BTW, Rich's approach suggests calculating story points for completed stories/features/epics to determine proportional investment. In terms of release planning, our metric was always development capacity expressed as person-days, one of the key goals of release planning being to convince ourselves that we had a reasonable fit between planned investments and available development capacity (and setting the stage for requesting additional resources as needed).

Here are a few interesting pivots that I would assume could  drive insight into investments we've already made (or "implicit strategy" to use Rich's terminology) as well as planned investments. Once again, I realize people who have drunk deeply from the Agile Kook-aid pitcher will balk at the idea of this level of detailed planning before development begins, but, what can I say? It's an imperfect world and we were doing the best we could in sometimes very un-Agile organizations.

Kano model

The Kano model was the original inspiration for generating simple analytics based on investment categorization. We had launched a new product that had barely made it out the door. Suffice it to say none of us were thrilled with the final scope nor the level of quality. At "power vendors", the truth is that it is assumed that you'll get it "right" on the third release, but that's fodder for another post. Anyway, as we planned the next release, we quickly realized that just fixing perceived gaps and addressing very real quality issues would consume all development capacity. When we considered the press release for V2, we realized we had virtually nothing in the release to generate excitement.

This quick exercise can help you determine if your release has enough sizzle to get customers' and analysts' attention when you launch.

Customers we have vs. customers we want

Another way to categorize investments involves considering if the investment is likely to please the customer segments you have or represents an investment to acquire customers in new segments. Although the line isn't always clear, try categorizing your investments based on who you think they'll most resonate with:

·        Existing Segments
·        New Segments
·        Both
·        Indifferent (overcoming technical debt etc.)

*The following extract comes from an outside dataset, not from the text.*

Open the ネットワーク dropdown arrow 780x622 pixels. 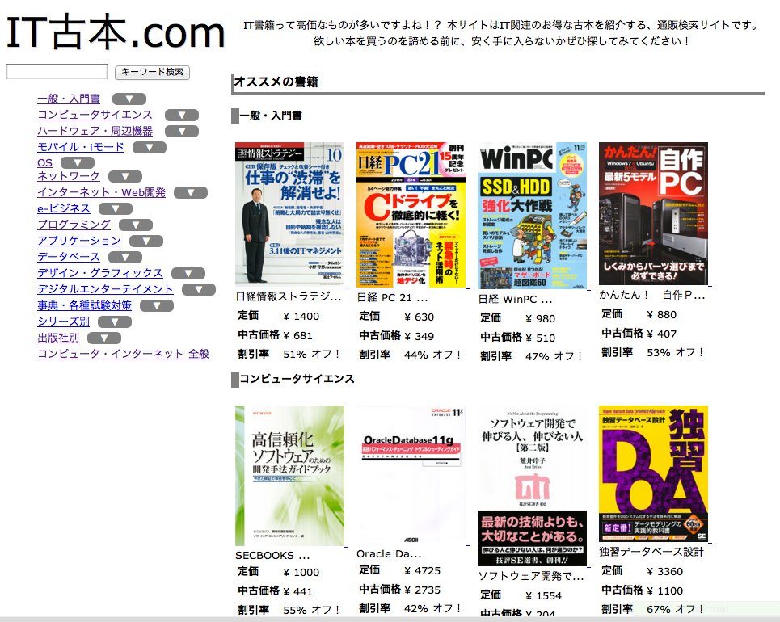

Products at the beginning and end of their life cycles often must attract new customer segments, often with features that may not be particularly valuable to their installed base. If you're not investing in attracting new customer segments, ask yourself why not. This categorization also gives you insight into to proportion of your investment that is going toward things that please no customer whatsoever. I've been involved in releases when this "bucket" consumed 80% or more of our development calories.


Categorizing your investments by stakeholder can also be an interesting exercise. While it's natural to focus on customers, the truth is that we product managers must often please multiple masters. Here are some typical stakeholder categories:

·        Customers (consider decomposing this one based on segments as well)
·        Partners
·        Management (investment in quality initiatives, portfolio interoperability etc.)
·        Product standards compliance(accessibility, supportability etc.)
·        Sales (to close some critical deals, for example)

This exercise should also make it fairly easy to see how much of your investment is intended to please internal vs. external stakeholders (in big shops, you internal stakeholders my consume a significant number of calories).


So there you have it, a few ways to categorize investments you intend to make to get insight into priorities and possibly make adjustments before development starts. Do you do similar categorization?